名古屋市美術館
『大エルミタージュ美術館展 世紀の顔・西欧絵画の400年』(2012年)

風景写真 カメラ1


ちわ~~、クマ太郎ですくま

名古屋市美術館で開催中の『大エルミタージュ美術館展』を観てきました。


フランツ・クサーヴァー・ヴィンターハルター
《女帝マリア・アレクサンドロヴナの肖像》
キャンバスに油彩 1857年 130×95.5
エルミタージュ美術館
風景写真 レンズ1


フランソワ・フラマン
《1802年マルメゾン宮殿でのパーティ》
板に油彩 1894年頃 106×139
エルミタージュ美術館
風景写真 レンズ2


誰かが「なんで大エルミタージュ美術館展なんだ?? 小エルミタージュはあるのか?」と言ってたのですが、いま調べたら小エルミタージュ、ありました(笑)。

Wikipediaによると、

エルミタージュ美術館のロシア語の正式名称は「国立エルミタージュ」。

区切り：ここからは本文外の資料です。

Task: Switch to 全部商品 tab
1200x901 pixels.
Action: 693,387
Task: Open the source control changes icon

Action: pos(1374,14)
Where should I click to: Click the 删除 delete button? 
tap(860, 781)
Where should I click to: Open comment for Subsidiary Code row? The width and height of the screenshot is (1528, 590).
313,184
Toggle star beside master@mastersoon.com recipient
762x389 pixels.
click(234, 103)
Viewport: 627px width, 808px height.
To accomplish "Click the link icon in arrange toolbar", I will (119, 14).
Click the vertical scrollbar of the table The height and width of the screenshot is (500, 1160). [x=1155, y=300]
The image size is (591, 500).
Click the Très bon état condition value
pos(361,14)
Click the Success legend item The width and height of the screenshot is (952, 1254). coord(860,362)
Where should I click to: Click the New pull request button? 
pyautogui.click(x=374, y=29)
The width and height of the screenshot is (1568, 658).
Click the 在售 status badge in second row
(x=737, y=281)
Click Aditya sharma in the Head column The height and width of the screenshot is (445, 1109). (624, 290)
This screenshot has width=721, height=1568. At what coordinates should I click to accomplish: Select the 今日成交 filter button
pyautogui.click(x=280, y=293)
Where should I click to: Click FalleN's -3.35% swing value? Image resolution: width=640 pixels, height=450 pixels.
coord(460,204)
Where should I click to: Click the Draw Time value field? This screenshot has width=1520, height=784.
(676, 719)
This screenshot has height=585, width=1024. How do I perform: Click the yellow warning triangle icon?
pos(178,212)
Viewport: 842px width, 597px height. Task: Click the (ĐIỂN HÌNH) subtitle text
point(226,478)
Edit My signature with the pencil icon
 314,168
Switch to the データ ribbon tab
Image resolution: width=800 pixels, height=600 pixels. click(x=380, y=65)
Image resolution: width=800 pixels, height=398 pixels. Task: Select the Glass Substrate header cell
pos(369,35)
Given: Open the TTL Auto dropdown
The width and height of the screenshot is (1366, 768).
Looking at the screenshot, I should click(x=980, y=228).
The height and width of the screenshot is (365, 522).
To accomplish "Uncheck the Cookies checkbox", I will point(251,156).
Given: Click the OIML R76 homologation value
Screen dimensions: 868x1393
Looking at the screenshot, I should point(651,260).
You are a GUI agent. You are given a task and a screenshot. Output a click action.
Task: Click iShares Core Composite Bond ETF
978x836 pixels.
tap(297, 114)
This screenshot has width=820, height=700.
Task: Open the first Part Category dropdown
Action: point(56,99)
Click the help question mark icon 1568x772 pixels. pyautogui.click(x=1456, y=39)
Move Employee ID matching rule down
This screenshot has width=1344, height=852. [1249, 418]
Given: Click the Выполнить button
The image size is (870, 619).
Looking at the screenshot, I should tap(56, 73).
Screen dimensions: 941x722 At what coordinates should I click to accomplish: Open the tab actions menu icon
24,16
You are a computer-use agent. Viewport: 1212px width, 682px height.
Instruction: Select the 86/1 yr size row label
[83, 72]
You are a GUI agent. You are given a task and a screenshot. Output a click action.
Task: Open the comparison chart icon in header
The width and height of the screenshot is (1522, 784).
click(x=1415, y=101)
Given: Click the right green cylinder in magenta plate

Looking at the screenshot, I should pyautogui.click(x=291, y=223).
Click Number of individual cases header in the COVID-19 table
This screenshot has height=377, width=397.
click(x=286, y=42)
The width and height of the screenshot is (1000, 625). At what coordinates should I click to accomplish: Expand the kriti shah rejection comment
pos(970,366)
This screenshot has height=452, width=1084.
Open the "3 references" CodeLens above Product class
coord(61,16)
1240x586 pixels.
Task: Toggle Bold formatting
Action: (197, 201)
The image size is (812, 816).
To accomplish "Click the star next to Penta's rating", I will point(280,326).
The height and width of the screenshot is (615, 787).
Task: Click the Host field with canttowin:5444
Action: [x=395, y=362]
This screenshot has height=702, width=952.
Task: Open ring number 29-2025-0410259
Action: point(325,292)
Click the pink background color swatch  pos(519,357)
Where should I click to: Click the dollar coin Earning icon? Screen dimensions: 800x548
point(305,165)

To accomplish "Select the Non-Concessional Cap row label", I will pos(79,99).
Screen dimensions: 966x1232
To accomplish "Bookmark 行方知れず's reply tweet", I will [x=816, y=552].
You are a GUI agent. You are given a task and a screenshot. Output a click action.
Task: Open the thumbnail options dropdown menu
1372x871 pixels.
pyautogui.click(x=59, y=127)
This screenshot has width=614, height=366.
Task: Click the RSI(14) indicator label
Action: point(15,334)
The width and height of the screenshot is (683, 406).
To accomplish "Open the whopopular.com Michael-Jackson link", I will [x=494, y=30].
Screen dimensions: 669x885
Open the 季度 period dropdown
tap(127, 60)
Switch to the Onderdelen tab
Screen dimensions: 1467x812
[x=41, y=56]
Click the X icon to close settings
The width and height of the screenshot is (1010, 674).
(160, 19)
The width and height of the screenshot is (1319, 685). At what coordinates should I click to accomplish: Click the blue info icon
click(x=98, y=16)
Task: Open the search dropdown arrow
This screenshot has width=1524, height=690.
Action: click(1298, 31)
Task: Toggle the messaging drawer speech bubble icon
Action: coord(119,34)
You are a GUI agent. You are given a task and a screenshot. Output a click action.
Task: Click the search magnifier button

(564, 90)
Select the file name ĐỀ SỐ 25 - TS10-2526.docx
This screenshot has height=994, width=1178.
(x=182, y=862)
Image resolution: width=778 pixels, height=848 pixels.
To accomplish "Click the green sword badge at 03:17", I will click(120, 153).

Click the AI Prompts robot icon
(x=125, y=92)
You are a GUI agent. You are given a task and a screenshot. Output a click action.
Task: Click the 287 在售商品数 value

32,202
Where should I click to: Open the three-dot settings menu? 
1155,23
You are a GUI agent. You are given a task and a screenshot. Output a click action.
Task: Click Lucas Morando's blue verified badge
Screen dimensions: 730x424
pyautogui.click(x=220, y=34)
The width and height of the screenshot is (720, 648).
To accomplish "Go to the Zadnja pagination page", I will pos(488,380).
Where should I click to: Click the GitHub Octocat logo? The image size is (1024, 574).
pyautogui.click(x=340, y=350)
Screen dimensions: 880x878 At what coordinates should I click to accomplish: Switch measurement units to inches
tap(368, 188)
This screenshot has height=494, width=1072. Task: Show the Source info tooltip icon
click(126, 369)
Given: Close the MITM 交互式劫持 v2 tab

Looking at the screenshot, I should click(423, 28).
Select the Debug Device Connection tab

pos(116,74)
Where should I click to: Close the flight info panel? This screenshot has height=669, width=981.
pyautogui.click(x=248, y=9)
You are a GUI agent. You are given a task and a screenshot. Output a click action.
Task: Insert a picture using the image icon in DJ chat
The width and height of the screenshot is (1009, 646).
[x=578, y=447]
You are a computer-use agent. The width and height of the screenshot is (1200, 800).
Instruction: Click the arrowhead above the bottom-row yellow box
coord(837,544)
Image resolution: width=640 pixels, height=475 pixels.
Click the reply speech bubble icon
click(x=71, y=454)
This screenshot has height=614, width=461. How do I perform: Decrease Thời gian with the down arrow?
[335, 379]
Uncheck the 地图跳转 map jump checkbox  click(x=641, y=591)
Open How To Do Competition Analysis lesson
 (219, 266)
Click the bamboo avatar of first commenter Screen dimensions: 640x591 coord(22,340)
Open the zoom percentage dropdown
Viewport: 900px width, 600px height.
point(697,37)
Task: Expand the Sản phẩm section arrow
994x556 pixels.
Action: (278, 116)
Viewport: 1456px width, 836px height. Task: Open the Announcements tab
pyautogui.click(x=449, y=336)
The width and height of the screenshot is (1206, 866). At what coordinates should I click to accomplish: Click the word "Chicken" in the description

「エルミタージュ」とはHermitage、(隠遁者/世捨て人)の部屋という意味。
小エルミタージュ、旧エルミタージュ、新エルミタージュ、エルミタージュ劇場、冬宮の5つの建物が一体となって構成されており、現在本館となっている冬宮はロマノフ朝時代の王宮…

ということです。

1764年にエカテリーナ2世がドイツから美術品を買い取ったのが、エルミタージュ・コレクションのはじまりで、エルミタージュ美術館の起源は彼女が1775年に建てた自身専用の美術品展示室で、もちろん当時は一般に公開はされていなかったということです。

エカテリーナ2世って方は、調べてみると正に女傑というに相応しい方だったようですね。
旦那さんがダメ駄目君だったようで、勢い国政からアカデミックな方面まで、彼女は精力的に活動することになりました。
おかげで芸術だけでなく科学の分野まで再び勢いを取り戻します。
なんせ戦争もバンバンやりますからね(笑)。

大砲の砲弾の命中度を上げるために弾道の放物曲線を解析する、そしてそれを現場で簡単に素早く使うための精度の高い近似計算法を考える…
こんな風に科学は用いられていた、という当時のお話があります。

代表的な例は数学者のレオンハルト・オイラー。
彼ほどエカテリーナ2世から手厚い庇護をうけた人はいなかったでしょう。

先代のエカテリーナ時代から生徒として彼に学んだエカテリーナ2世は、その後クーデターでドイツへと出奔したオイラーに、ドイツ時代も多額の援助を与え続け、自らが帝位に就くとオイラーを呼び戻して更に厚遇しました。
これはオイラーに限ったことではないのですがね。

あ、全然『大エルミタージュ美術館展』の話になってない…(笑)。

ま、こうしたイケイケのロシア時代ですから、集まる美術品もハンパないわけですね。
それが観られるのが、この展覧会なのです。
ルネサンスからバロック、ロココ、新古典派、ロマン派、印象派、ポスト印象派、アヴァンギャルド、そして現代美術と、巨視的な視点で時代をぐるりと見て取れるのが、この展覧会の素敵なところです。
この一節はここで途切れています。